Lefties Left Out Again

Non-conservatives are offered little hope in Edmonton this election

Whatever you think of the necessity or desirability of this, our fourth federal election in seven years, it’s certainly been one of the more exciting from a media point of view. In contrast to the drawn-out, years-long campaigning of American presidential candidates, the official Canadian elections spans an action-packed six weeks, though it’s fair to say that Mr. Harper and his honourable opponents are never off the campaign trail. The mud is flying from all quadrants as we are invited by one or another leader to doubt the essential humanity of the other leaders.
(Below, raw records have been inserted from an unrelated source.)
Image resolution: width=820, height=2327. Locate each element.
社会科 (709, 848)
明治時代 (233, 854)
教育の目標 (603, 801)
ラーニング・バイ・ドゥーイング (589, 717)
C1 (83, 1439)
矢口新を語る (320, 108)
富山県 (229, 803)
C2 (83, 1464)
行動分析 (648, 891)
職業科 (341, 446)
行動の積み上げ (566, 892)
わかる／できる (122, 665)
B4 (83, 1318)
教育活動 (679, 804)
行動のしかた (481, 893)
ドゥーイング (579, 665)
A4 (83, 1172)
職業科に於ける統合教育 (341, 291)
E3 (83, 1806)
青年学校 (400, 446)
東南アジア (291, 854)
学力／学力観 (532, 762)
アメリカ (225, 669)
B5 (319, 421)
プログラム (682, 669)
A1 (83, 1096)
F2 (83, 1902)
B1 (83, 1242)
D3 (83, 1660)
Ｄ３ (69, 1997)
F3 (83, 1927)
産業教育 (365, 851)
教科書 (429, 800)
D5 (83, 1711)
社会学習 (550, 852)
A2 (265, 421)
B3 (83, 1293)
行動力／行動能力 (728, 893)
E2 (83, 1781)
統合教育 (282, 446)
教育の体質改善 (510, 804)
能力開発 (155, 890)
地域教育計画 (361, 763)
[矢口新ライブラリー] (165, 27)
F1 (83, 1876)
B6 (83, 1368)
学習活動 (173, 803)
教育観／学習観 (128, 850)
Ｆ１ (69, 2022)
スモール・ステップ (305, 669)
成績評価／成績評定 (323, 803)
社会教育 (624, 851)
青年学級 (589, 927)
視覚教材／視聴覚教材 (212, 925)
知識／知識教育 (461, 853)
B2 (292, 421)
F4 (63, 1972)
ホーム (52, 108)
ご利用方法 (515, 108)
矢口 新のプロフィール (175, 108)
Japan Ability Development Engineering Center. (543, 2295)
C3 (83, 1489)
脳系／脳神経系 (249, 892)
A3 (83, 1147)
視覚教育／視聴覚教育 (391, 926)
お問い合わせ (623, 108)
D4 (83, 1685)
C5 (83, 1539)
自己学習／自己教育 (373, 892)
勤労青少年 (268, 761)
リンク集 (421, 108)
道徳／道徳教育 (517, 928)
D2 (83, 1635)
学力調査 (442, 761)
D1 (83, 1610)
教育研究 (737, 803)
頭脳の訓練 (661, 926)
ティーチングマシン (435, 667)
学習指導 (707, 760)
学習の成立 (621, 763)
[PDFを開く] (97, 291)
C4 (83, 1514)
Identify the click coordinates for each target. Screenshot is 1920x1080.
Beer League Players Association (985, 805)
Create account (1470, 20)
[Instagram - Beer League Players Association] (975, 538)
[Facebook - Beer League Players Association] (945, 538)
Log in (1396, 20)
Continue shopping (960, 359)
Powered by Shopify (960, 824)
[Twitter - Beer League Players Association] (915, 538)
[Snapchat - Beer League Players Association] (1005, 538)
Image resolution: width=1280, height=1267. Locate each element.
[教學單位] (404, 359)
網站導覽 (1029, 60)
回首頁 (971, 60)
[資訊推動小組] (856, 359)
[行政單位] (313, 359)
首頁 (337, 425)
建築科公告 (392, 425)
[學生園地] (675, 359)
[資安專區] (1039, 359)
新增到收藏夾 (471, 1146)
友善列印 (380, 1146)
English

What’s more, the incumbent is asking the country to hand him a majority, even though his autocratic, bullying, rule-bending style of leadership is what resulted in the contempt of Parliament charges that helped bring this whole federal election thing to a head. The kind of two-facery it takes to assert moral authority when the best you’ve done to allay suspicions of your complicity in various dishonest dealings is completely dodge direct questions, up to and including proroguing Parliament twice. By those lights it seems quite mad that this guy even gets to be one of the choices for the next prime minister of Canada.

Anyhow, we’ve got our own kettle of fish here in Edmonton, where we’re all too often reminded that, in 2008, a mere 463 votes delivered Edmonton-Strathcona from “the laziest MP in Ottawa” and gave the province its sole orange NDP patch in a smothering blanket of Tory blue. Clearly there’s some schizophrenia at work within these electoral boundaries — the riding actually fields a Marxist-Leninist candidate and a libertarian candidate — which makes incumbent Linda Duncan’s survival far from assured, though Conservative challenger Ryan Hastman’s distraction-driven, mountains-out-of-molehills approach to campaigning might be some kind of help, as might the youth and inexperience of Liberal candidate Matthew Sinclair. I was an idiot when I was 21 and I’m not saying Matthew Sinclair isn’t infinitely smarter and more accomplished than me, but he is 21 years old.

The rest of Edmonton looks like a walk for incumbent Tories Mike Lake (Mill Woods), Laurie Hawn (Edmonton Centre) and Peter Goldring (Edmonton Centre-East). Lake polled more than triple the votes of his closest competitor, Liberal candidate Indira Saroya in 2008; he’s unlikely to be ruffled by the presence of Pirate candidate Brent Schaffrick this time around, and even if he were, the Harper government has been ploughing all kinds of dough into regional ethnic engagement strategies in ridings just like Mill Woods.

Hawn, who is also parliamentary secretary to the minister of defence, first got elected in 2006, and has been papering Inglewood-Westmount-Glenora with his image and Harper’s talking points. If they were counting lawn signs instead of ballots, Hawn could sleep in on election day. Even if they had his money, it is doubtful Hawn’s opponents could achieve his utter ubiquity.

Goldring has represented his riding since 1997, elected first under the Reform banner, then Canadian Alliance before Harper lured all the conservatives into his big spooky tent. It’s hard to imagine a man who described Louis Riel as a villain and wants Canada to add the provinces of the Turks and Caicos Islands is entirely representative of the viewpoints of all residents between 97th Street and the Manning Freeway, but he more than doubled the votes pulled by perennial NDP challenger (and former MLA) Ray Martin when they ran against each other in the 2008 federal election. Liberal candidate Shafik Ruda promises to “Educate – Engage – Empower” but otherwise has no formal political experience. I find it hard to conceive of an ideological shift in Edmonton Centre-East big enough to close those gaps.

And so the un-conservative of us shall remain, disgruntled centre-left raisins in Alberta’s homogeneous conservative porridge. In a way, I feel a little like an exile from a nascent democracy blooming out of some previously dictatorial regime. I want to be optimistic about the possibility of political rejuvenation, the rejection of ugly fundamentalisms and an affirmation of the shared values that we want to display to the world, to say “This is who we are” in no uncertain terms. Maybe the critical things that need to happen to avert a Harper majority and reinstall some accountability and fairness into the functioning of government are afoot in critical parts of Canada’s electoral map. But I feel like, from where I’m sitting, all I can do is watch.